The Turners’ goat breeding is now focused largely on Kiko and Valero maternal base (does) with Myotonic bucks. This combination is hardy, meaty, and muscular and produces great-tasting goat meat. The Turners raise around 160 kids a year for meat, slaughtering them at the fairly young age of six or seven months. Since they are not producing animals for maximum size to sell to wholesale meat markets, they focus more on taste and tenderness when they slaughter their animals. Feed efficiency and growth also starts to decline after goats are six months old anyway, and their land can only support so many animals without negatively impacting their forage base.
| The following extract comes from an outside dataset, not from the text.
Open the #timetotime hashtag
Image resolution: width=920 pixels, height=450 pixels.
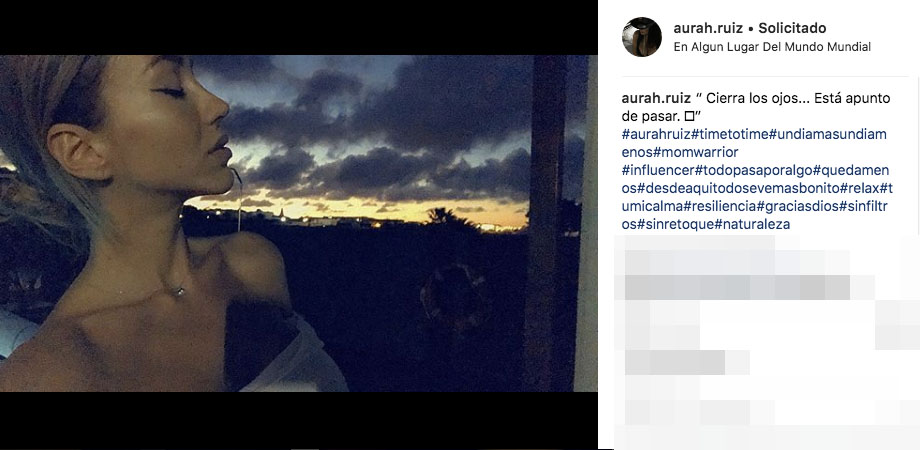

They keep around 100 does and a few bucks for breeding.
Americans are a bit slow to pick up eating goat meat, even though it’s consumed by the majority of people in the rest of the world. Still, Renard has no trouble selling it; once people try a bite of one of the samples he often sets out, they inevitably end up buying a whole plate. Renard has perfected some delicious goat recipes that appeal to a broad swath of people, including goat burgers, goat kebabs, and curried goat. He travels to county and state fairs, food festivals, music festivals, and other events with his concession trailer. His wife often comes along and helps him cook, in addition to a couple of part-time employees who do most of the selling and money collection. Most meat producers’ jaws are going to drop when I tell you this next tidbit. When I asked Renard what an average pound of his goat meat sells for after he transforms it into these value-added meals, he remarked, “Around $36 to $38 a pound, on the conservative side.”
Renard is emphatic that to be a good farmer these days you have to reinvent how you do business. A small or mid-scale producer can’t compete on volume and prices typically, but you can compete on quality. If you don’t love marketing, you can’t do what he does. The Turners’ innovations have been recognized through numerous awards, including “Innovative Farmer of the Year” at the 2010 National Goat Conference at Florida A & M University and 2011 Farmers of the Year from Minority Landowner magazine.
Renard and Chinette are also serious about sustainability; they built a passive solar geothermal home, grow organic gardens, and chose an animal enterprise with a small carbon footprint and one that suited their land the best. With support from the USDA Natural Resources Conservation Service cost-share program, the Turners recently installed a large hoophouse to grow organic vegetables year-round both for home consumption and for the ready-to-eat meals they sell out of their concession trailer. They also sell some of their excess vegetables to three food distribution hubs and a local grocery store. They have specialized in more obscure varieties and vegetables, utilizing locally adapted seed from Southern Exposure Seed Exchange. The Turners are crafting a life and a business that supports their love for the earth while feeding people healthy, delicious food.